Yes, this a very common scenario. I would argue, however, that the approach taken by Escargot, where all of this is deeply baked into the application/models, is „too much” hand-holding. It's of course very convenient from the end users perspective.

Tire's approach to the scenario would be something like this:

1/ You have a model called Article, with no index_name set, so it defaults to articles
2/ You either not set any mapping, or set one just approximately.
3/ You notice that your mapping should be updated, while still prototyping the app.
4/ You update the mapping within your model, delete the ES articles index manually, and reindex everything (see the section on import in Readme)
5/ You start the app with new mapping in effect.

No magic, no aliases, no backround jobs.

It is, for sure, much more expensive to do stuff like this in production, where you don't want the downtime.
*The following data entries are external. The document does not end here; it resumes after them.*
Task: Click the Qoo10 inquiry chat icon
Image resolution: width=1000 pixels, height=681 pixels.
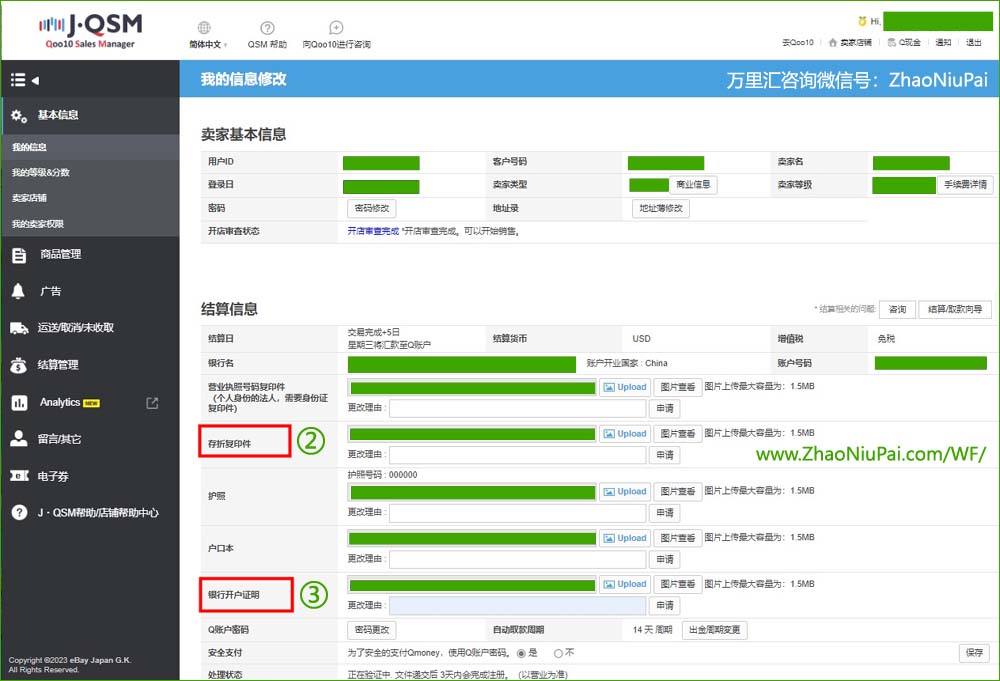Action: point(336,28)
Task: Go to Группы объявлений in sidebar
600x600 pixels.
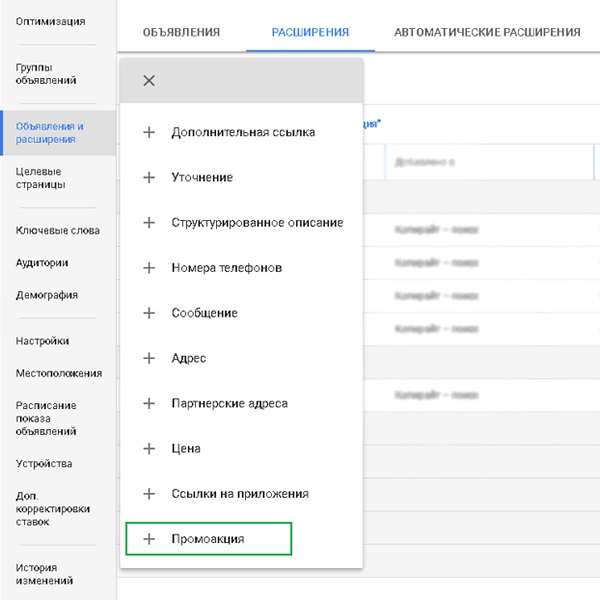Action: click(x=46, y=74)
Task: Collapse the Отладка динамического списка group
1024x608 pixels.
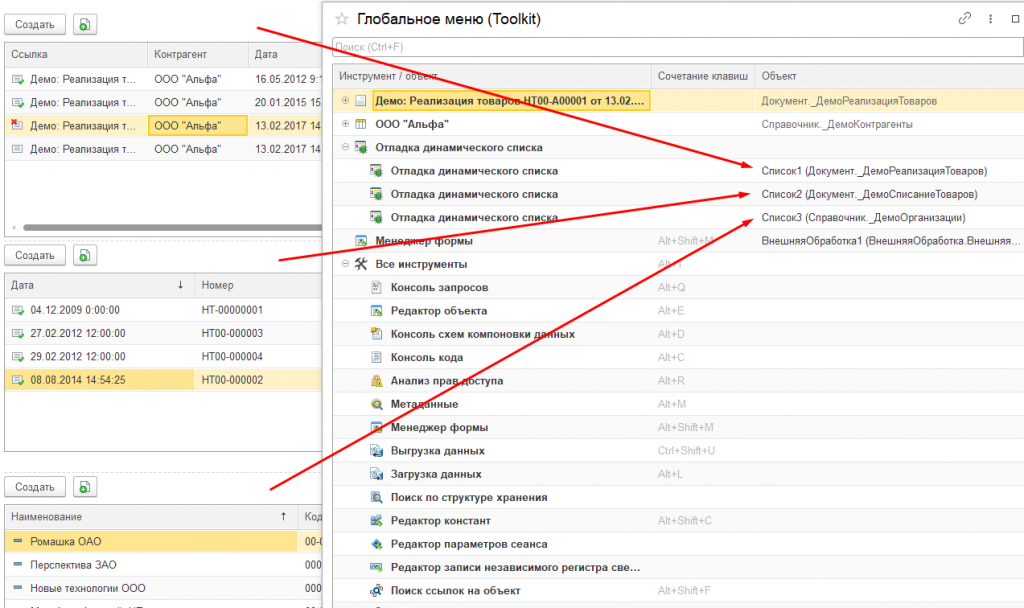Action: click(345, 147)
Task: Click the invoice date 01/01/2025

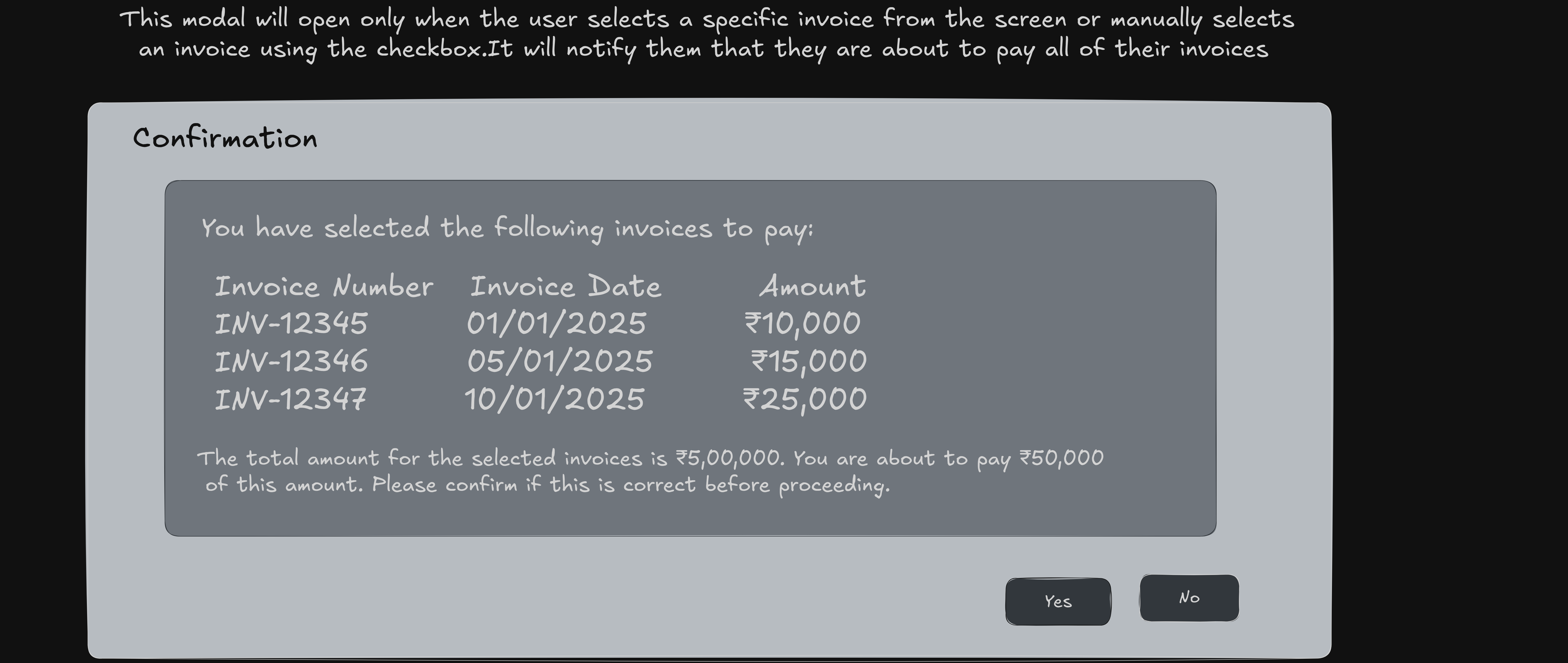Action: click(x=556, y=324)
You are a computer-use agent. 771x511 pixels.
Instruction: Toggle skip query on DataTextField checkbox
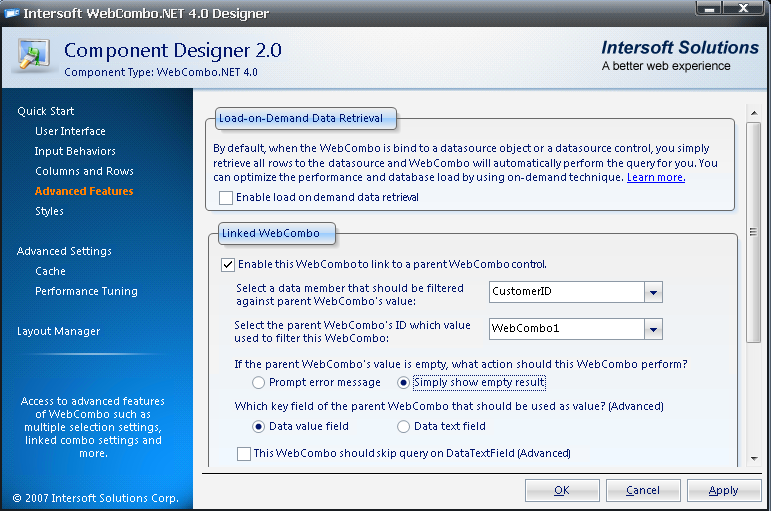pyautogui.click(x=244, y=454)
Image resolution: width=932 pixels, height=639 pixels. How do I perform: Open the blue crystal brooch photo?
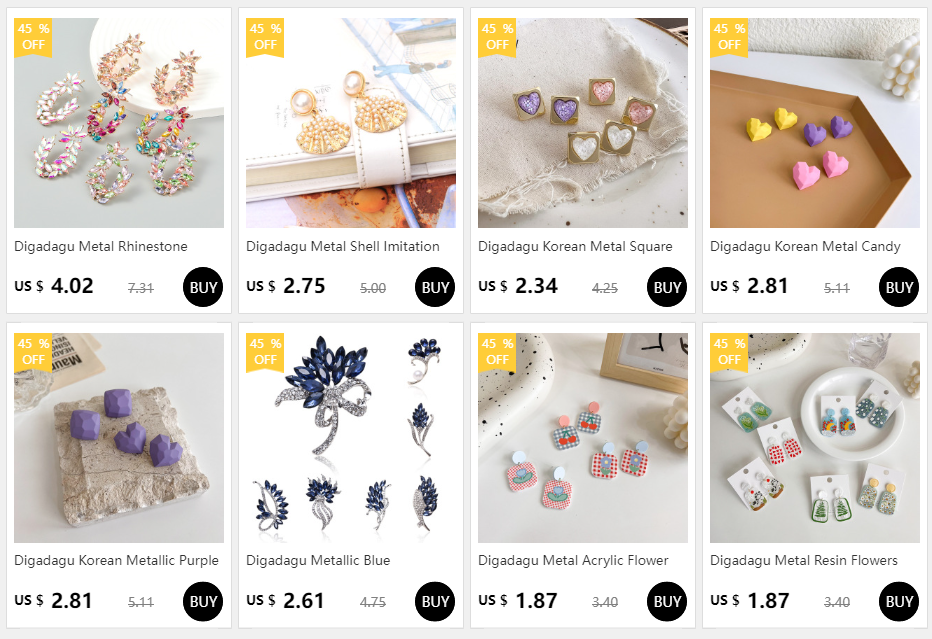[x=351, y=437]
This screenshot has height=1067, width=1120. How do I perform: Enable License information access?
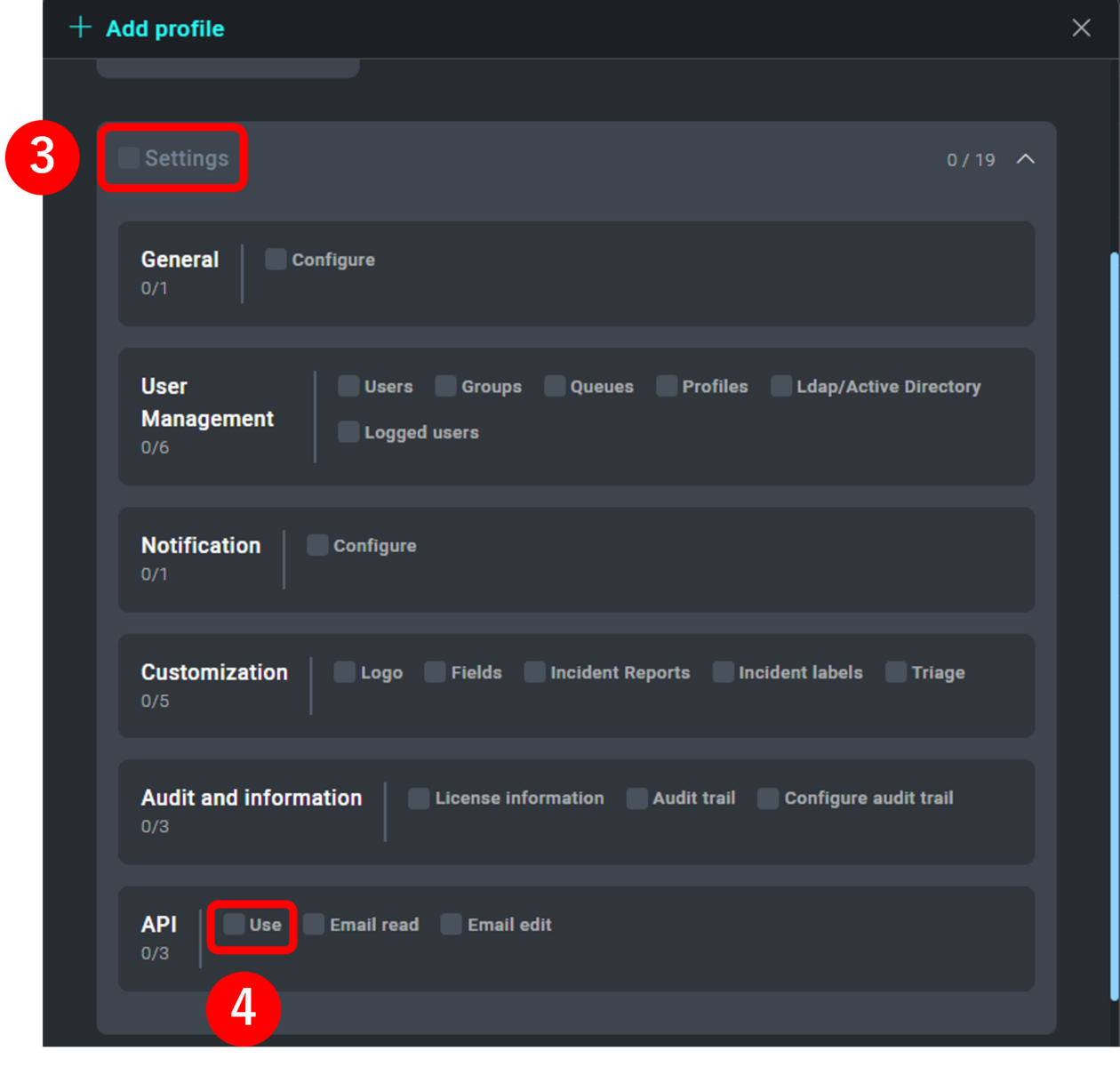pos(418,798)

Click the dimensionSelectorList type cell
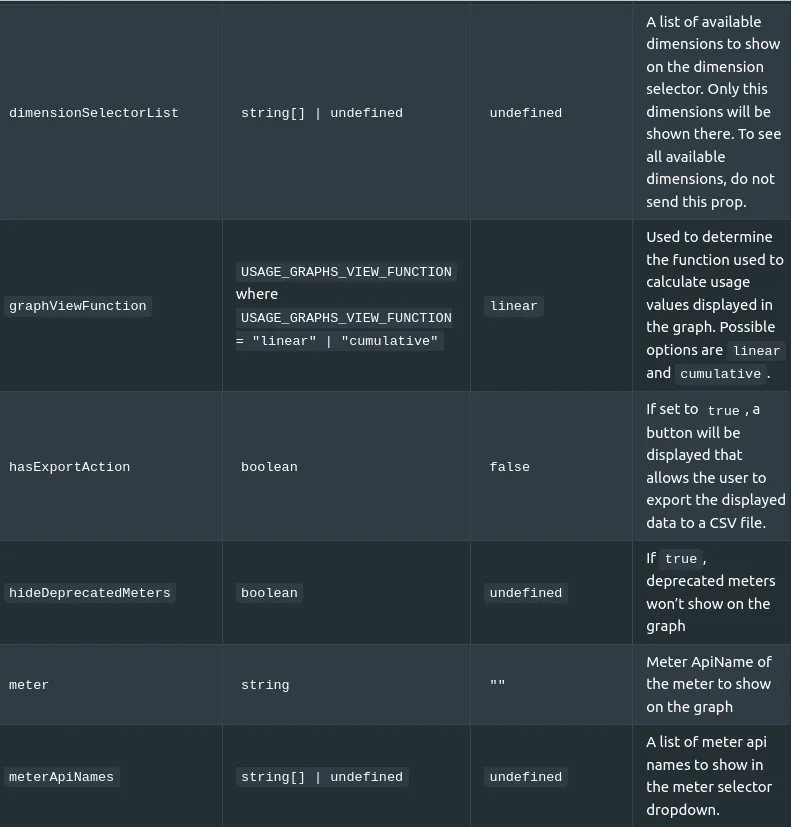321,113
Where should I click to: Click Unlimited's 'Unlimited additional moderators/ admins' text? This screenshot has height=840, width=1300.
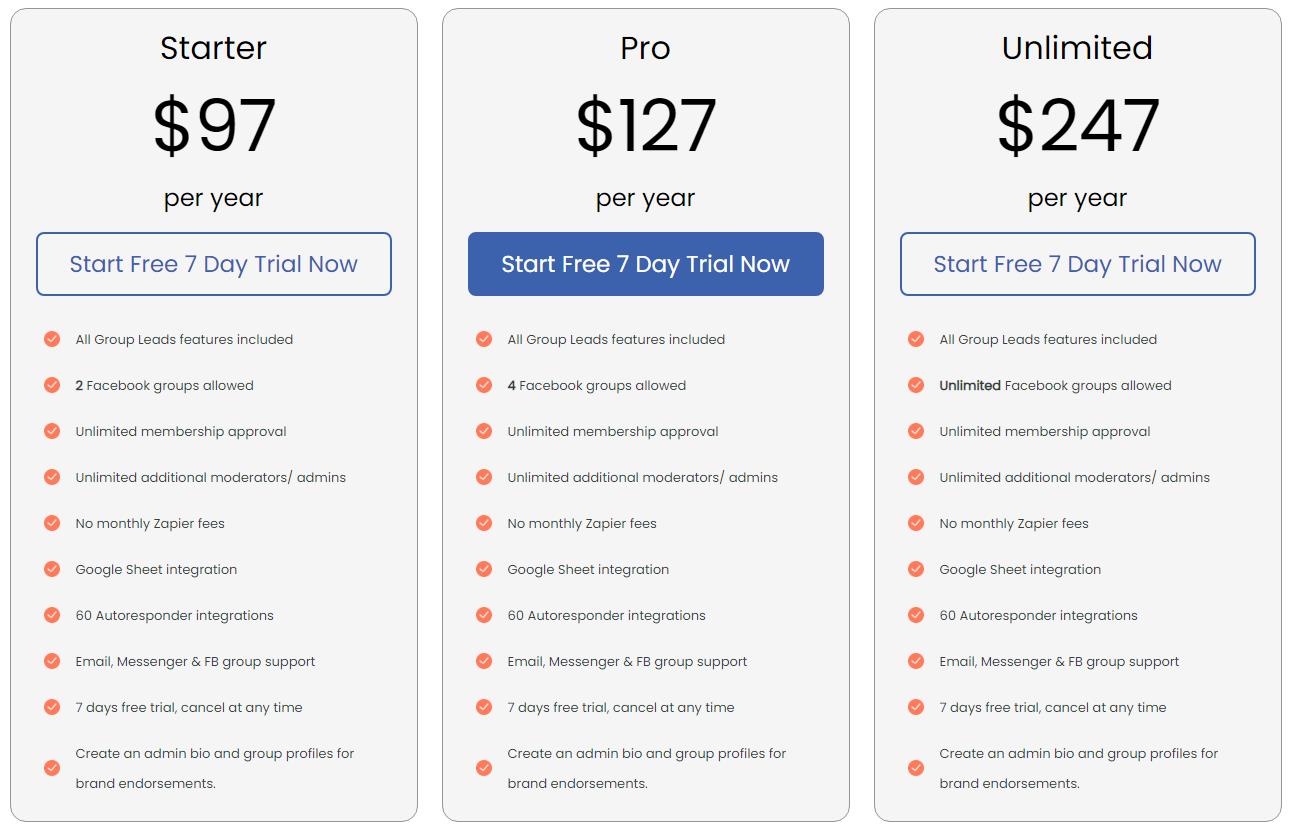click(x=1074, y=477)
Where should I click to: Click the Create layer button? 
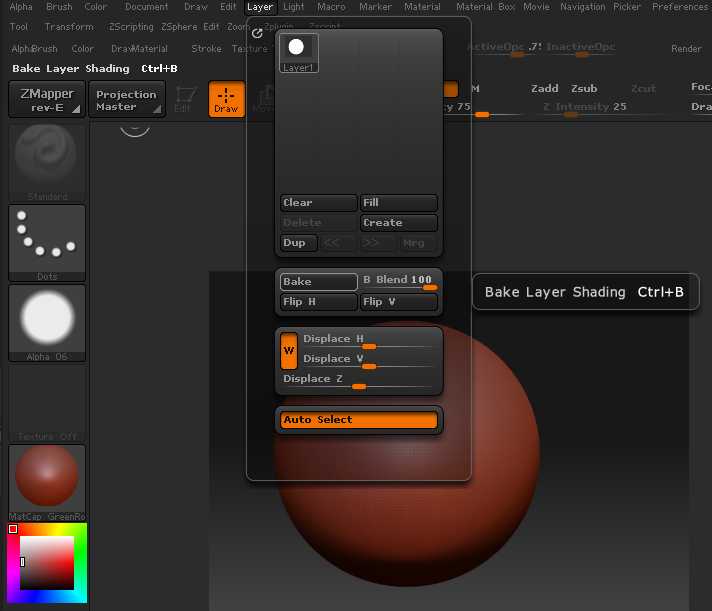point(398,223)
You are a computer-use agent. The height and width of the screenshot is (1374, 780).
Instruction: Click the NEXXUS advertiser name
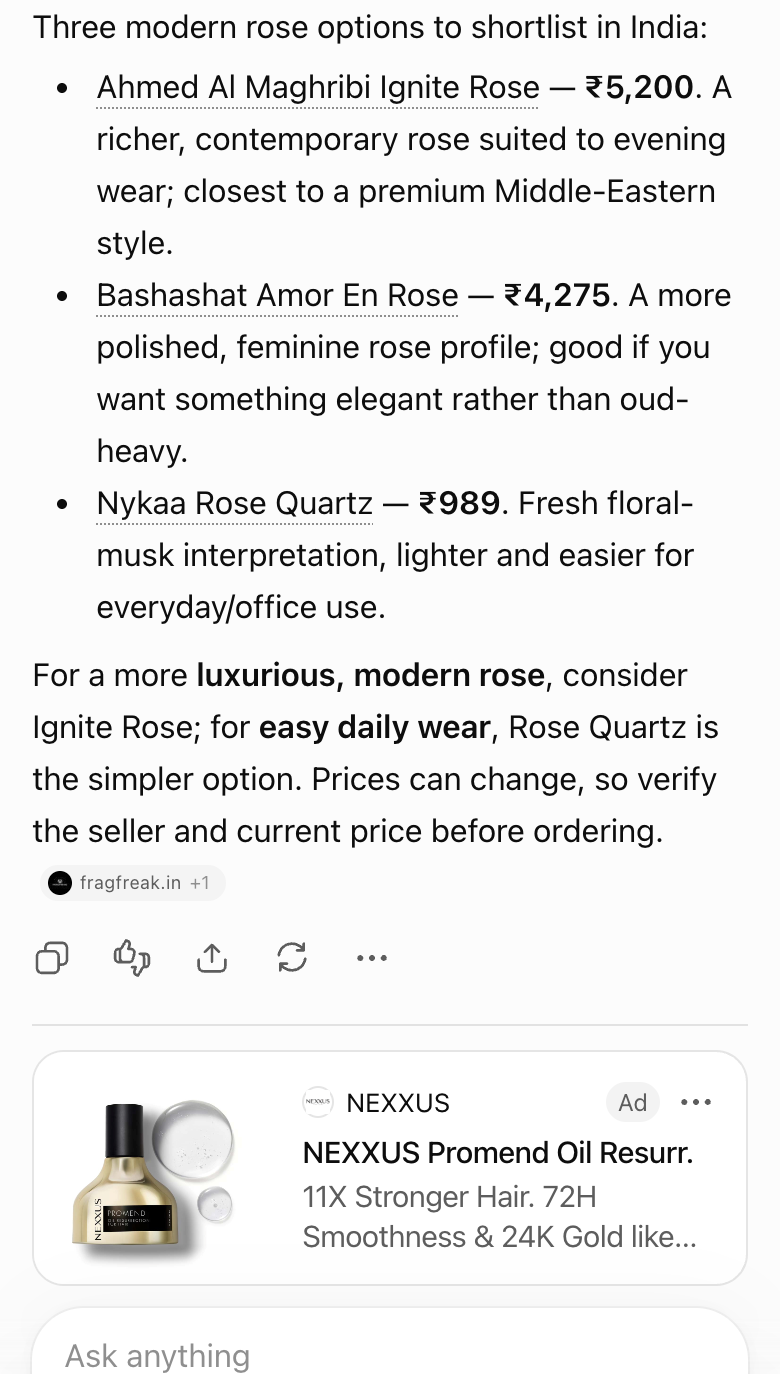point(398,1103)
There still is a way:

1/ You notice that the mapping for index with millions of documents needs updating.
2/ You manually create the index with correct mapping with a name like articles-2011-07. This is perfectly valid with a Tire::Index.create :mappings => ... call.
3/ You import all of your data into your newly created index.
4/ When the import is done, you either delete the old index, and create an alias articles pointing to articles-2011-07, or just change the index_name for your model.
5/ You restart the application with the new mapping in effect.

Again, no black magic, very straightforward, and under your control.

Now, can I imagine there's a better way around this? Sure! I would very much like a Tire::Index#reindex method, which would use the ElasticSearch's scan type of search, to reimport everything from the old index into new one. But in practice, both of those two approaches outlined above, are „good enough”...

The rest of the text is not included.